> **Required work**
Leaving the pictures aside, repeat the entries exactly.

> **Data for this exercise**

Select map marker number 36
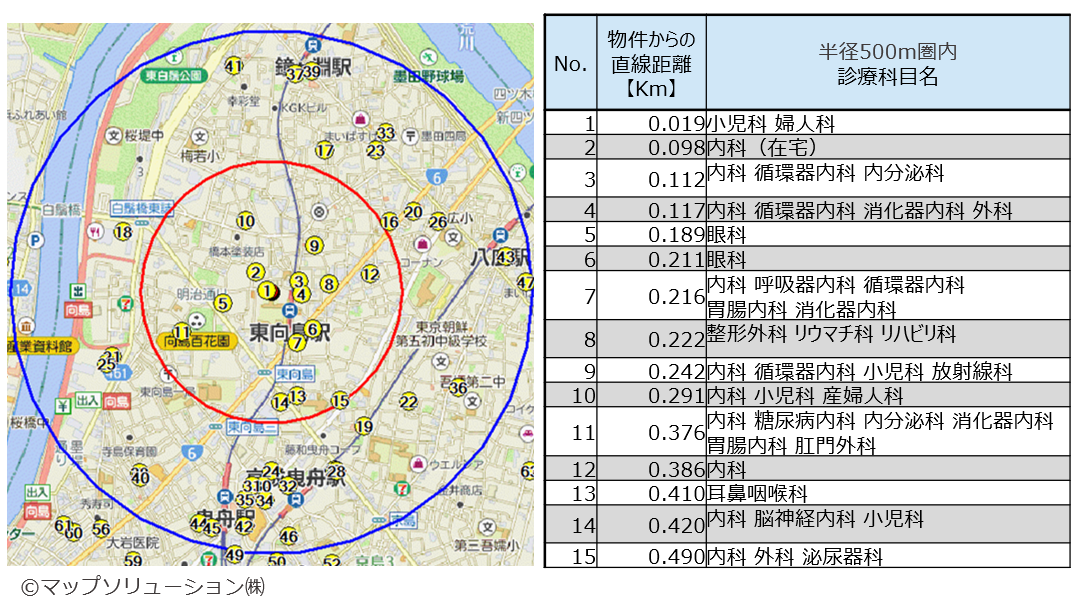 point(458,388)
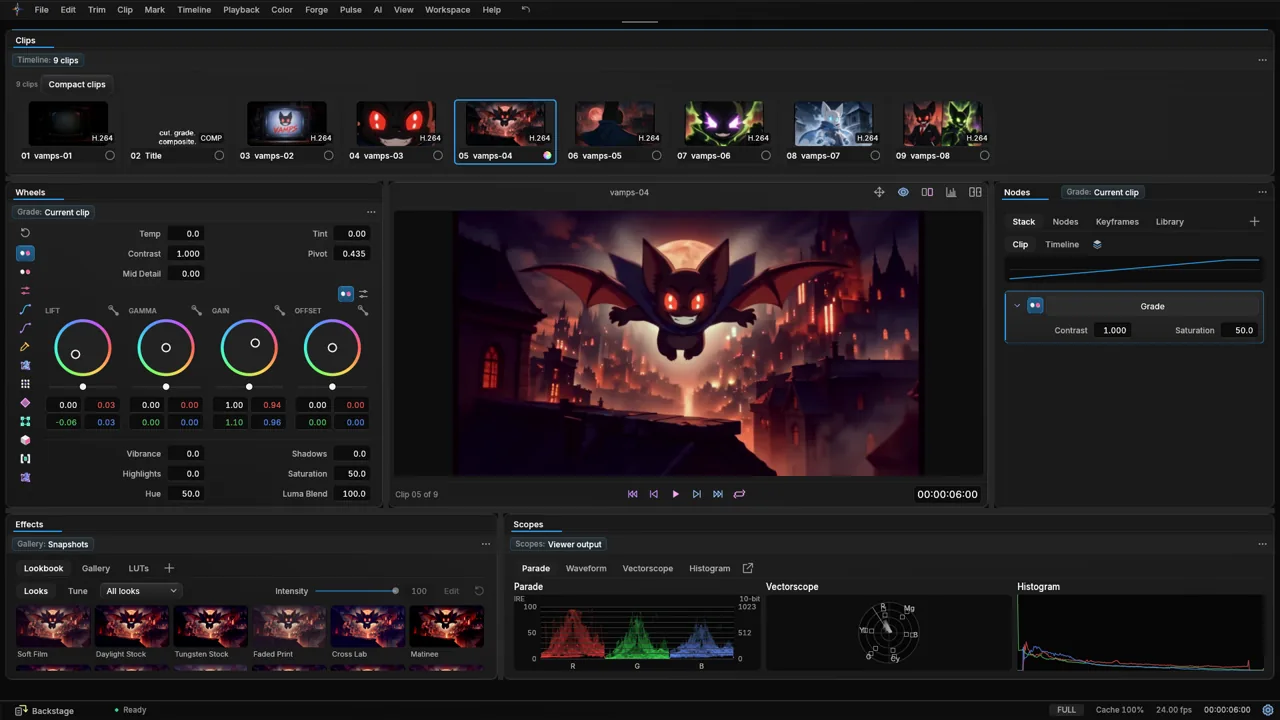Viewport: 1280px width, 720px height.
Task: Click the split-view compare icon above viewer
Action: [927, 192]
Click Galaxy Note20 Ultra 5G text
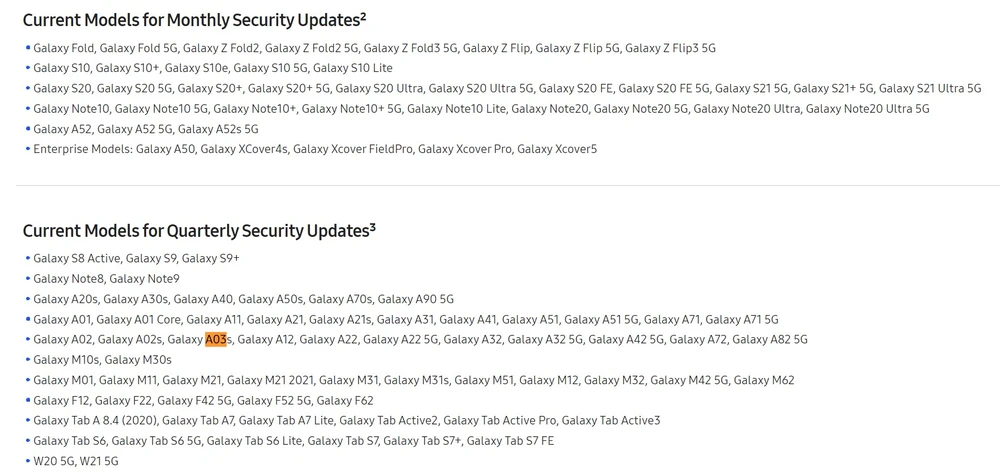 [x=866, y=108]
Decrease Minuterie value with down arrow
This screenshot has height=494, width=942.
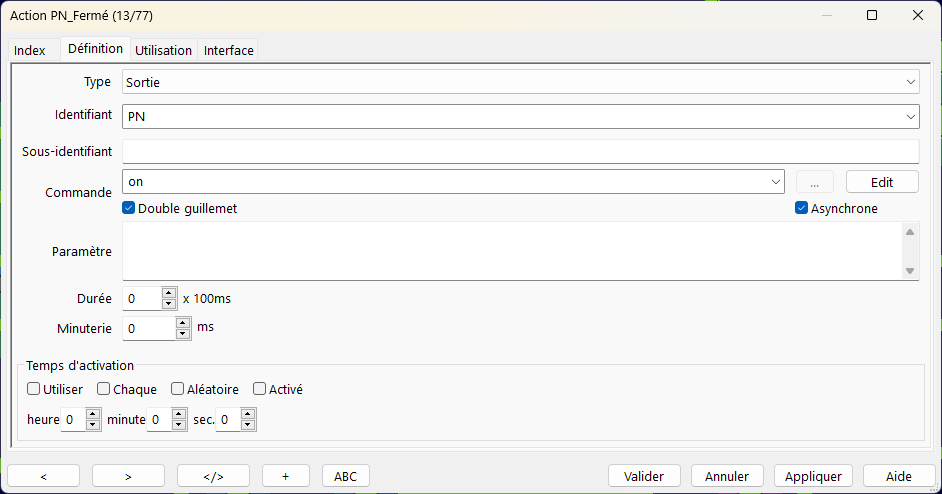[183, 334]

> **Response for this exercise**
Select map marker number 36
 point(458,388)
Viewport: 1280px width, 720px height.
Task: Click the split-view compare icon above viewer
Action: [927, 192]
Click Galaxy Note20 Ultra 5G text
 [x=866, y=108]
Decrease Minuterie value with down arrow
This screenshot has height=494, width=942.
[183, 334]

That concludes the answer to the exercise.